Das Ganze müsse zudem ohne lange und unverständliche Beipackzettel sofort funktionieren. Auch wenn man neue Produkte oder Dienstleistungen in der Informationstechnologie und Telekommunikation vorstellt, dürfe das beim Anwender nicht zur Notwendigkeit eines Nachhilfekurses in Informatik führen. Wenn es um das Thema Unified Communications geht, müsse den Geschäftskunden schon mehr geboten werden als ein Schlagwort, so die Erfahrung von Jürgen Signer, Geschäftsführer von Aastra in Berlin.

„Letztlich geht es um die Übertragung von Sprache, Bild und Daten über das Internet Protokoll.
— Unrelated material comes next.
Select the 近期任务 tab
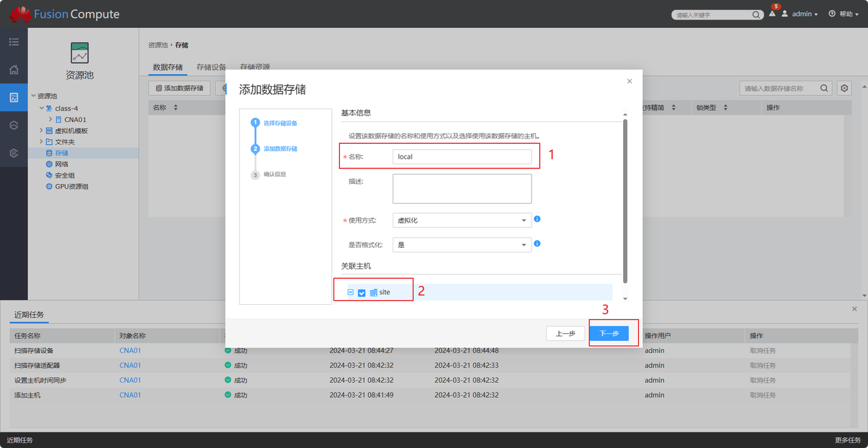The height and width of the screenshot is (448, 868). (x=29, y=315)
Über den Computer zu telefonieren und sich mit dem Telefon im Internet zu bewegen, stellt eingeübte Gewohnheiten in Frage. Beim Übergang in diese Technologie ist es wichtig, dass wir unseren Kunden den Aufwand für die Integration abnehmen. Das wichtigste Kriterium unserer Systementwicklungen ist die Einfachheit der Benutzeroberfläche. Anwender wollen sich aus guten Gründen keine Gedanken machen über IP-Adressräume, Bandbreiten oder über die Synchronisation von Protokollen. Das läuft unter der ‚Motorhaube‘ ab“, sagt Signer. Wie die Verschmelzung von Mobilfunk und Festnetztelefonie über die Installation des Aastra Mobile Clients (AMC) von statten gehe, könne man sehr leicht mit dem Firmenhandy demonstrieren.

„Es verhält sich wie ein stationäres Endgerät. Interne Teilnehmer werden einfach über ihre interne Rufnummer erreicht. Niemand muss überlegen, wo sich der gewünschte Gesprächspartner gerade aufhält oder welche Rufnummer zu wählen ist – es gibt nur noch eine“, erläutert Signer. Auch das, was sich im Privatleben immer stärker ausbreitet wie der Dienst Skype, könne man sehr leicht auf die Unternehmenswelt übertragen: „Video- und Web-Konferenzen werden verstärkt Einzug in unseren Arbeitsalltag halten. Man muss nicht mehr für jedes Meeting eine Geschäftsreise einplanen und spart Zeit sowie Reisekosten. Ferner gibt es positive Effekte bei der Zusammenarbeit unterschiedlicher Einheiten im Unternehmen – neudeutsch als Collaboration bezeichnet. Teams an verschiedenen Standorten sehen den Bildschirm des anderen und bearbeiten gemeinsam Dokumente. Diese Beispiele sind wichtig, um Klarheit in die Diskussion um Unified Communications zu bringen“, resümiert der Aastra-Chef.